◆ TASK TO COMPLETE
Below are the records; copy out every line that holds the word "agent".

(Stored items)
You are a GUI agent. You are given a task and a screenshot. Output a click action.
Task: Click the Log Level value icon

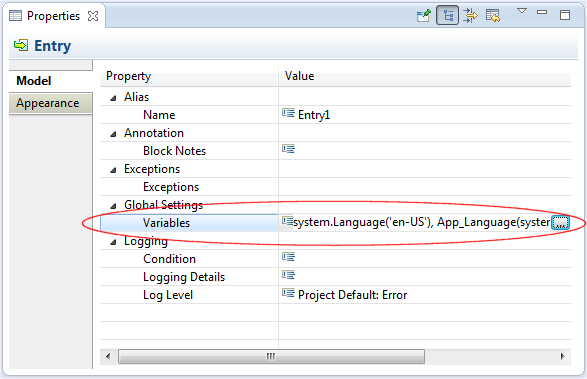[x=288, y=292]
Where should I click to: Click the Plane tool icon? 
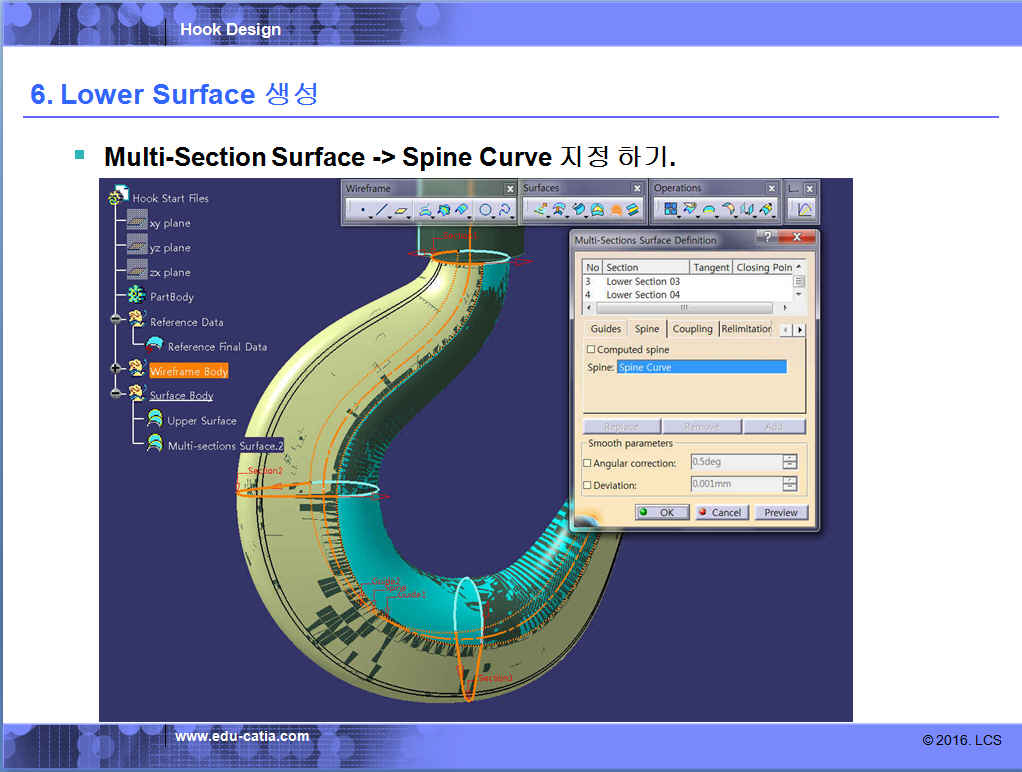(401, 210)
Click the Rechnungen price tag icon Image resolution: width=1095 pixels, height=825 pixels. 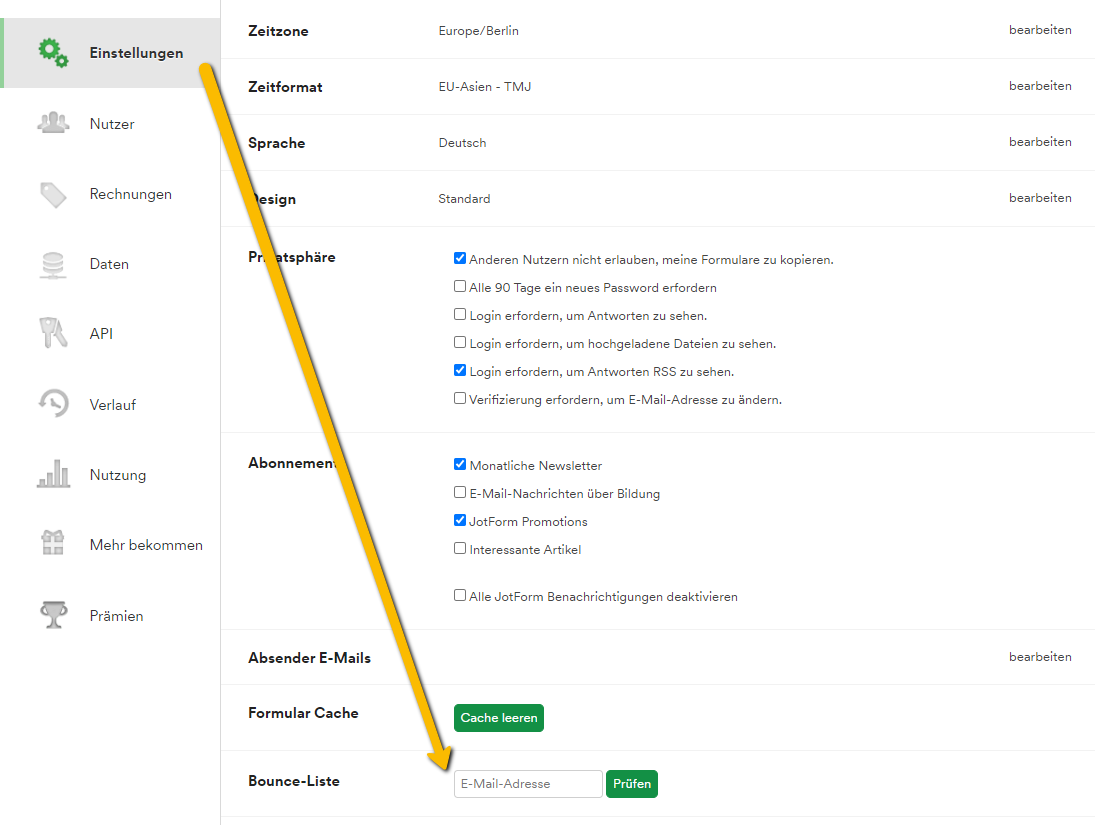pos(53,194)
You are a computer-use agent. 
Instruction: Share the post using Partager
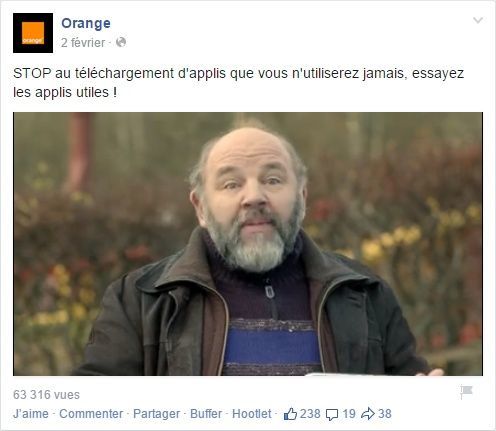[x=156, y=414]

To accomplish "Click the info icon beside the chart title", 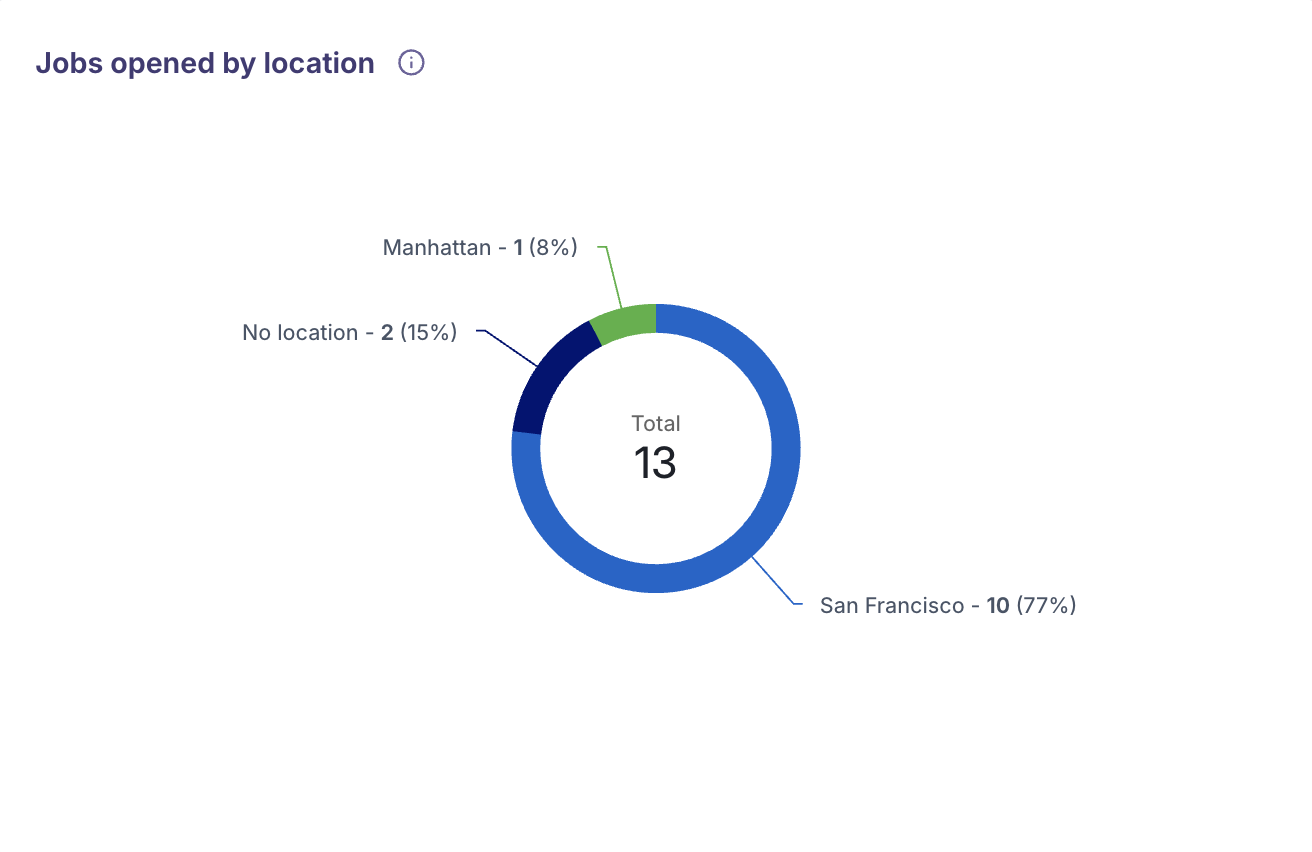I will click(411, 63).
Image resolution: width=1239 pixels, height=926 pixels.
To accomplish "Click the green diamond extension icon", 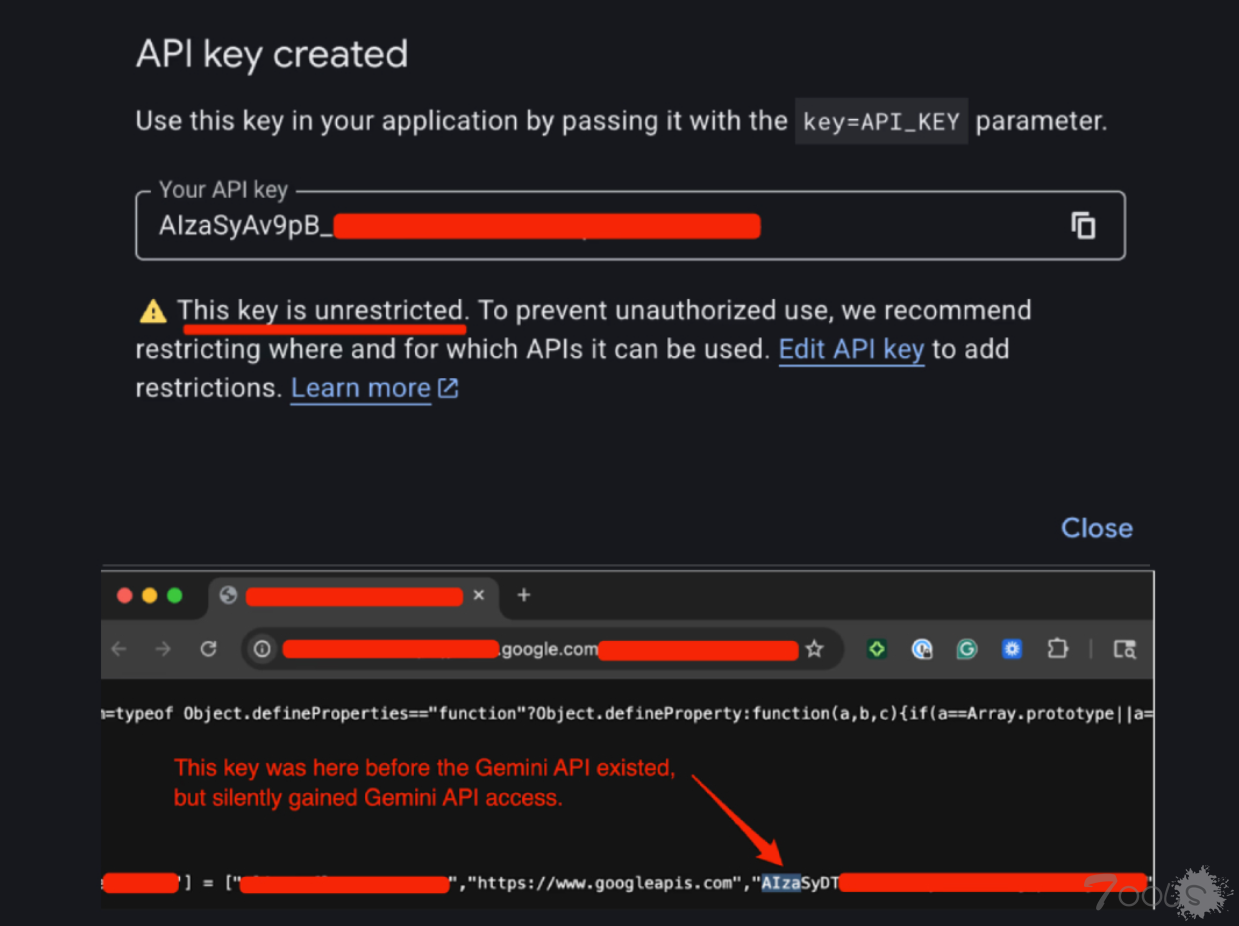I will (877, 649).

◆ EXERCISE RESULT
You are a GUI agent. You are given a task and a screenshot. Output a click action.
You are a computer-use agent. 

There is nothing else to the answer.